A man with cardiac problems on an artificial mechanical heart


The recent medical breakthrough reported in the media is the fact that a 40-year-old man, Matthew Green, has been given a mechanical heart which will enable him to leave hospital as he waits for a transplant. A total artificial replacement for the human heart has been one of the holy grails of modern medicine.

According to the Daily Mail, “around 900 of the ‘bridge-to-transplant’ devices have been fitted around the world, although Mr Green is the first to receive one in the UK. He had been in a critical condition after developing a chronic heart condition and no suitable donors could be found. With his health deteriorating fast, doctors at Papworth Hospital in Cambridgeshire decided to fit him with the device in a £100,000 operation.”

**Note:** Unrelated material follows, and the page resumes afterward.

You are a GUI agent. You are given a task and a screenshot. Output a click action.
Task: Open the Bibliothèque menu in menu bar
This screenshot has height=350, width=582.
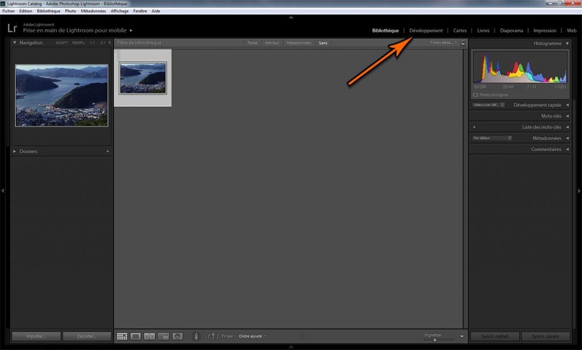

Mr Green suffers from a condition known as Arrhythmogenic Right Ventricular Cardiomyopathy (ARVC), which results in heart failure. It is an inherited heart muscle disorder where damaged heart muscle is gradually replaced by scar tissue and fat. The device he received is used on patients dying from the last stages of biventricular heart failure. The artificial heart can only be used as a temporary measure and it acts as a replacement for the ventricles and valves which have failed. Mr Tsui, director of the transplant service at Papworth, said the operation to fit the new device “went extremely well”. “Matthew has made an excellent recovery. I expect him to go home very soon, being able to do a lot more than before the operation – with a vastly improved quality of life – until we can find a suitable donor heart for him to have a heart transplant.”

The article from the Franklin Institute about the human heart lucidly explains the distinction between the normal heart and the artifical sorts of heart developed so far as:

The action of the artificial heart is entirely similar to the action of the natural heart. There is, however, one huge difference: the natural heart is living muscle, while the artificial heart is plastic, aluminum, and Dacron polyester. As a result, the artificial heart needs some external source of “life.” An external power system energizes and regulates the pump through a system of compressed air hoses that enter the heart through the chest. Since the system is cumbersome and open to infection, the use of an artificial heart is meant to be temporary.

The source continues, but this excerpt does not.